HR-6314-119
Referred to the Subcommittee on Health.
Sponsored by Ritchie Torres (D-NY)
What it does
This bill would require all health insurers — including private group and individual plans, Medicare, Medicaid, TRICARE, the VA, and federal employee health plans — to cover annual low-dose CT (LDCT) lung cancer screenings at no cost to the patient. Coverage would apply to adults aged 50–80 whom a treating clinician determines to be at increased risk based on personal, environmental, or familial factors. Insurers would be prohibited from imposing prior authorization requirements, step-therapy protocols, frequency limits stricter than once per year, or documentation requirements beyond current evidence-based clinical guidelines.
Who benefits
Adults aged 50–80 with elevated lung cancer risk — including current and former smokers, people with occupational exposures (e.g., asbestos, radon), and those with a family history of lung cancer — who currently face cost-sharing barriers to screening. Patients on high-deductible health plans who currently pay out-of-pocket for screenings. Radiologists and imaging centers that would see increased demand for LDCT scans. Early-stage lung cancer patients who may receive diagnoses sooner, potentially improving survival outcomes.
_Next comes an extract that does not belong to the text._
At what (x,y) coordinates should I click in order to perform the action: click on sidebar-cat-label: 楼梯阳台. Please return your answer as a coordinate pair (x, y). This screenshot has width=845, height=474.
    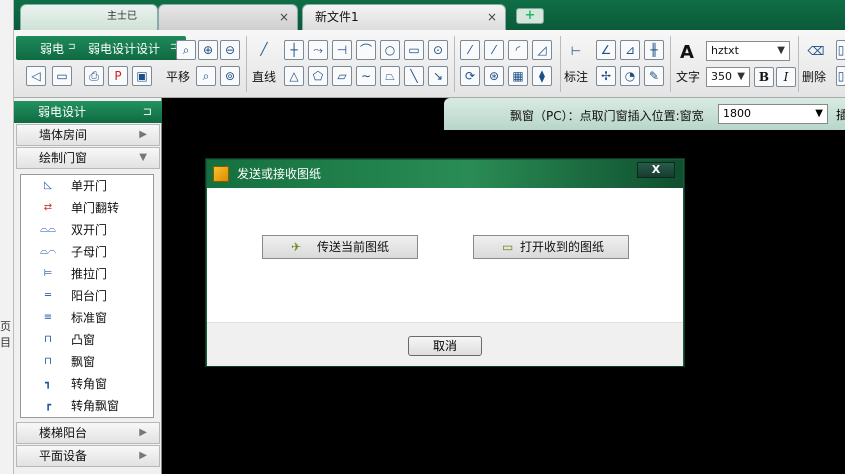
    Looking at the image, I should click on (64, 433).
Veterans and active-duty military personnel covered under federal health programs.
Who is hurt
Private insurers and self-insured employers who would absorb the cost of screenings previously subject to cost-sharing, potentially passing costs on through higher premiums across their enrollee pools. Taxpayers who fund federal health programs (Medicare, Medicaid, VA, TRICARE) that would bear new mandatory coverage costs. Competing diagnostic or preventive services that may face indirect resource constraints if screening volumes increase significantly. Patients who do not meet the eligibility criteria (e.g., those under 50 or over 80, or those whose clinician does not determine them to be at increased risk) who would not benefit despite paying into the same insurance pools.
Supporters argue
Supporters argue that lung cancer is the leading cause of cancer death in the United States, killing more Americans annually than breast, prostate, and colorectal cancers combined, and that LDCT screening has been shown in the National Lung Screening Trial to reduce lung cancer mortality by 20%. They contend that cost-sharing and prior authorization requirements are documented barriers that suppress uptake of a proven, guideline-recommended screening — and that removing these barriers, as the ACA did for other preventive services, would increase early detection when treatment is most effective and least costly.
Opponents argue
Opponents argue that mandating zero-cost coverage across all insurance markets — including private plans and self-insured employers — without a defined funding mechanism shifts costs broadly onto premium payers and federal budgets, potentially raising premiums for all enrollees. They contend that the bill's eligibility standard, which relies on clinician discretion based on "personal, environmental, or familial risk factors" rather than a fixed smoking-history threshold, is vague enough to significantly expand the covered population beyond current USPSTF guidelines, making fiscal and utilization projections unreliable and potentially straining imaging capacity in underserved areas.
Constitutional context
Congress has broad authority to regulate insurance markets under the Commerce Clause (Art. I, §8, cl. 3) and to attach coverage conditions to federal health programs under the Taxing and Spending Clause (Art. I, §8, cl. 1). NFIB v. Sebelius (2012) affirmed Congress's power to regulate existing commercial activity in insurance markets, and the ACA's preventive services mandate has established a direct precedent for no-cost-sharing coverage requirements. Post-Loper Bright (2024), implementing regulations issued by HHS, DoD, VA, and OPM would face independent judicial review rather than automatic deference, meaning courts would scrutinize whether the agencies' eligibility definitions stay within the bill's statutory text.
Checks and balances
Congress gains authority to set coverage mandates across public and private insurance markets; HHS, DoD, VA, and OPM are directed to issue implementing regulations within 180 days, subject to judicial review under the post-Loper Bright independent-judgment standard.
Historical precedent
The ACA (2010) established a similar no-cost-sharing mandate for USPSTF-recommended preventive services, including lung cancer screening for high-risk smokers, though its scope and eligibility criteria differ from this bill's broader risk-based standard.